Document excerpt =
####################
Taken together, the present findings support the concept that chronic intestinal inflammation and colorectal tumor progression share partially overlapping systemic immune signatures. The identification of a cytokine cluster centered on IL-9, MIP-1β, and PDGF-β highlights a coordinated inflammatory–remodeling profile that is most pronounced in CD and partially retained in CRC. While these results provide insight into immune patterns potentially linking inflammation and carcinogenesis, they should be interpreted within the exploratory framework of the study. Further longitudinal and mechanistic investigations are required to clarify the temporal dynamics and functional significance of these cytokine signatures in inflammation-associated colorectal cancer development.
Limitations
This study has several important limitations that should be acknowledged when interpreting the results. First, the cross-sectional design and relatively small sample size preclude causal inference and limit the generalizability of the findings. The identified cytokine patterns should therefore be regarded as exploratory and hypothesis-generating rather than predictive or clinically actionable.
Second, the study groups differed significantly in age, sex distribution, and body mass index, which may independently influence systemic cytokine profiles. Although multivariable analyses adjusting for age, sex, and BMI confirmed that Factor 2 (IL-9, MIP-1β, and PDGF-β) remained independently associated with disease group, residual confounding related to immunosenescence, sex-dependent hormonal status, and metabolic factors cannot be fully excluded.
Third, pharmacological treatment represents a potential confounding factor. Patients with Crohn’s disease were heterogeneous with respect to prior or ongoing exposure to corticosteroids, immunosuppressive agents, and biologic therapies, all of which are known to modulate circulating cytokine levels. Although subgroup analyses did not reveal statistically significant differences in PCA-derived cytokine factors between treated and untreated patients, detailed stratification by treatment type, duration, and dosing was not feasible in this cohort. Therefore, treatment effects cannot be fully disentangled from disease-related immune signatures.
####################
(Recorded data)
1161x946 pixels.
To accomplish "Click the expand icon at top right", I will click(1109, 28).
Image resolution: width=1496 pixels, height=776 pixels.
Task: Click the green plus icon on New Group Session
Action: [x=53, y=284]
####################
Write out the whole passage on cytokine signatures in Crohn's disease and colorectal cancer, word for word.

Taken together, the present findings support the concept that chronic intestinal inflammation and colorectal tumor progression share partially overlapping systemic immune signatures. The identification of a cytokine cluster centered on IL-9, MIP-1β, and PDGF-β highlights a coordinated inflammatory–remodeling profile that is most pronounced in CD and partially retained in CRC. While these results provide insight into immune patterns potentially linking inflammation and carcinogenesis, they should be interpreted within the exploratory framework of the study. Further longitudinal and mechanistic investigations are required to clarify the temporal dynamics and functional significance of these cytokine signatures in inflammation-associated colorectal cancer development.
Limitations
This study has several important limitations that should be acknowledged when interpreting the results. First, the cross-sectional design and relatively small sample size preclude causal inference and limit the generalizability of the findings. The identified cytokine patterns should therefore be regarded as exploratory and hypothesis-generating rather than predictive or clinically actionable.
Second, the study groups differed significantly in age, sex distribution, and body mass index, which may independently influence systemic cytokine profiles. Although multivariable analyses adjusting for age, sex, and BMI confirmed that Factor 2 (IL-9, MIP-1β, and PDGF-β) remained independently associated with disease group, residual confounding related to immunosenescence, sex-dependent hormonal status, and metabolic factors cannot be fully excluded.
Third, pharmacological treatment represents a potential confounding factor. Patients with Crohn’s disease were heterogeneous with respect to prior or ongoing exposure to corticosteroids, immunosuppressive agents, and biologic therapies, all of which are known to modulate circulating cytokine levels. Although subgroup analyses did not reveal statistically significant differences in PCA-derived cytokine factors between treated and untreated patients, detailed stratification by treatment type, duration, and dosing was not feasible in this cohort. Therefore, treatment effects cannot be fully disentangled from disease-related immune signatures.